• WORK INSTRUCTIONS:
Every single entry should be printed exactly.

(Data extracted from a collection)

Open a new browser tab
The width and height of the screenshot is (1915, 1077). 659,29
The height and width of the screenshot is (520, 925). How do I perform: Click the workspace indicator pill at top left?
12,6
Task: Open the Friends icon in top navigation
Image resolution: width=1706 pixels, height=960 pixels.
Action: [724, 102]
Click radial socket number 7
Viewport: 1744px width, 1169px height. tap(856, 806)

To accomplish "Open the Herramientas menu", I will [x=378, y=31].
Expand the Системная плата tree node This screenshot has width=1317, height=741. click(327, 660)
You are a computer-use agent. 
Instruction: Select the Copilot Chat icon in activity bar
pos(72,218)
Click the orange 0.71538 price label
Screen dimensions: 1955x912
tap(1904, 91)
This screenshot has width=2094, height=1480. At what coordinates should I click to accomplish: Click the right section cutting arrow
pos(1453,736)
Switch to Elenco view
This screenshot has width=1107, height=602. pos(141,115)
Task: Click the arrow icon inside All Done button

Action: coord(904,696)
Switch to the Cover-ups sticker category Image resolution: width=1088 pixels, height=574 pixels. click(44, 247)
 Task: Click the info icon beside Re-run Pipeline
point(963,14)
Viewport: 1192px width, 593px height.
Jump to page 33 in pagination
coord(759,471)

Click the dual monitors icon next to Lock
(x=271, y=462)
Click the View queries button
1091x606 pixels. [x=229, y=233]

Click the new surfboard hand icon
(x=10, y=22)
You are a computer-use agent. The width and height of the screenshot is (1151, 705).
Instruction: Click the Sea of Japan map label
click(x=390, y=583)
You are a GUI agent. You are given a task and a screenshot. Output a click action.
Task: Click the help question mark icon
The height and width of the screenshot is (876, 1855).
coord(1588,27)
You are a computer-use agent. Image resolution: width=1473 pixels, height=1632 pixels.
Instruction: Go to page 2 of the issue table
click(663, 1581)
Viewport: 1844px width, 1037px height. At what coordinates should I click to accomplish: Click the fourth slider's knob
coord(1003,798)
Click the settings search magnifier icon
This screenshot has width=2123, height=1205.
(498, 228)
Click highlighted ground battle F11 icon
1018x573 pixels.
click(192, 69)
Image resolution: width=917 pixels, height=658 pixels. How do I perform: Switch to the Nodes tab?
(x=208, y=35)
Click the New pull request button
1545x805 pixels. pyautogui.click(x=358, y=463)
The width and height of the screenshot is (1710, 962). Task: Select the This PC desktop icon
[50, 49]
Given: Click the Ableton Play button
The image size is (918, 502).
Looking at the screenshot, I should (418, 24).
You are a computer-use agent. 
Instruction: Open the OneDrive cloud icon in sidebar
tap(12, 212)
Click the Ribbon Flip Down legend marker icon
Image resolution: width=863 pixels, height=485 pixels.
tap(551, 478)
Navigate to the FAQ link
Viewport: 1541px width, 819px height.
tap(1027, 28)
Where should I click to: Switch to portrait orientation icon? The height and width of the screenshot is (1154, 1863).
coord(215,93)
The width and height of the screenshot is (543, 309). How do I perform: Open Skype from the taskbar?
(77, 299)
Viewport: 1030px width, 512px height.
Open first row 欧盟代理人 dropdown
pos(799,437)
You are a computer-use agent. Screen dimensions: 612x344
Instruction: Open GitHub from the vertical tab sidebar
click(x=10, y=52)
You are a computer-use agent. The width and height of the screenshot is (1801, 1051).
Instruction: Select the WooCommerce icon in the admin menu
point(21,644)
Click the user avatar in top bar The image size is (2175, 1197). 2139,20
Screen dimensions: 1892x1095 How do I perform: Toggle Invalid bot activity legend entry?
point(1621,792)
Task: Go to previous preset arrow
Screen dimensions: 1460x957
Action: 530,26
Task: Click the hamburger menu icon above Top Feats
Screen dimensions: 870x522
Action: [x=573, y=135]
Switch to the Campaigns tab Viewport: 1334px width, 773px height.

• RESPONSE BELOW:
Open a new browser tab
The width and height of the screenshot is (1915, 1077). 659,29
The height and width of the screenshot is (520, 925). How do I perform: Click the workspace indicator pill at top left?
12,6
Task: Open the Friends icon in top navigation
Image resolution: width=1706 pixels, height=960 pixels.
Action: [724, 102]
Click radial socket number 7
Viewport: 1744px width, 1169px height. tap(856, 806)

To accomplish "Open the Herramientas menu", I will [x=378, y=31].
Expand the Системная плата tree node This screenshot has width=1317, height=741. click(327, 660)
You are a computer-use agent. 
Instruction: Select the Copilot Chat icon in activity bar
pos(72,218)
Click the orange 0.71538 price label
Screen dimensions: 1955x912
tap(1904, 91)
This screenshot has width=2094, height=1480. At what coordinates should I click to accomplish: Click the right section cutting arrow
pos(1453,736)
Switch to Elenco view
This screenshot has width=1107, height=602. pos(141,115)
Task: Click the arrow icon inside All Done button

Action: coord(904,696)
Switch to the Cover-ups sticker category Image resolution: width=1088 pixels, height=574 pixels. click(44, 247)
 Task: Click the info icon beside Re-run Pipeline
point(963,14)
Viewport: 1192px width, 593px height.
Jump to page 33 in pagination
coord(759,471)

Click the dual monitors icon next to Lock
(x=271, y=462)
Click the View queries button
1091x606 pixels. [x=229, y=233]

Click the new surfboard hand icon
(x=10, y=22)
You are a computer-use agent. The width and height of the screenshot is (1151, 705).
Instruction: Click the Sea of Japan map label
click(x=390, y=583)
You are a GUI agent. You are given a task and a screenshot. Output a click action.
Task: Click the help question mark icon
The height and width of the screenshot is (876, 1855).
coord(1588,27)
You are a computer-use agent. Image resolution: width=1473 pixels, height=1632 pixels.
Instruction: Go to page 2 of the issue table
click(663, 1581)
Viewport: 1844px width, 1037px height. At what coordinates should I click to accomplish: Click the fourth slider's knob
coord(1003,798)
Click the settings search magnifier icon
This screenshot has width=2123, height=1205.
(498, 228)
Click highlighted ground battle F11 icon
1018x573 pixels.
click(192, 69)
Image resolution: width=917 pixels, height=658 pixels. How do I perform: Switch to the Nodes tab?
(x=208, y=35)
Click the New pull request button
1545x805 pixels. pyautogui.click(x=358, y=463)
The width and height of the screenshot is (1710, 962). Task: Select the This PC desktop icon
[50, 49]
Given: Click the Ableton Play button
The image size is (918, 502).
Looking at the screenshot, I should (418, 24).
You are a computer-use agent. 
Instruction: Open the OneDrive cloud icon in sidebar
tap(12, 212)
Click the Ribbon Flip Down legend marker icon
Image resolution: width=863 pixels, height=485 pixels.
tap(551, 478)
Navigate to the FAQ link
Viewport: 1541px width, 819px height.
tap(1027, 28)
Where should I click to: Switch to portrait orientation icon? The height and width of the screenshot is (1154, 1863).
coord(215,93)
The width and height of the screenshot is (543, 309). How do I perform: Open Skype from the taskbar?
(77, 299)
Viewport: 1030px width, 512px height.
Open first row 欧盟代理人 dropdown
pos(799,437)
You are a computer-use agent. Screen dimensions: 612x344
Instruction: Open GitHub from the vertical tab sidebar
click(x=10, y=52)
You are a computer-use agent. The width and height of the screenshot is (1801, 1051).
Instruction: Select the WooCommerce icon in the admin menu
point(21,644)
Click the user avatar in top bar The image size is (2175, 1197). 2139,20
Screen dimensions: 1892x1095 How do I perform: Toggle Invalid bot activity legend entry?
point(1621,792)
Task: Go to previous preset arrow
Screen dimensions: 1460x957
Action: 530,26
Task: Click the hamburger menu icon above Top Feats
Screen dimensions: 870x522
Action: [x=573, y=135]
Switch to the Campaigns tab Viewport: 1334px width, 773px height.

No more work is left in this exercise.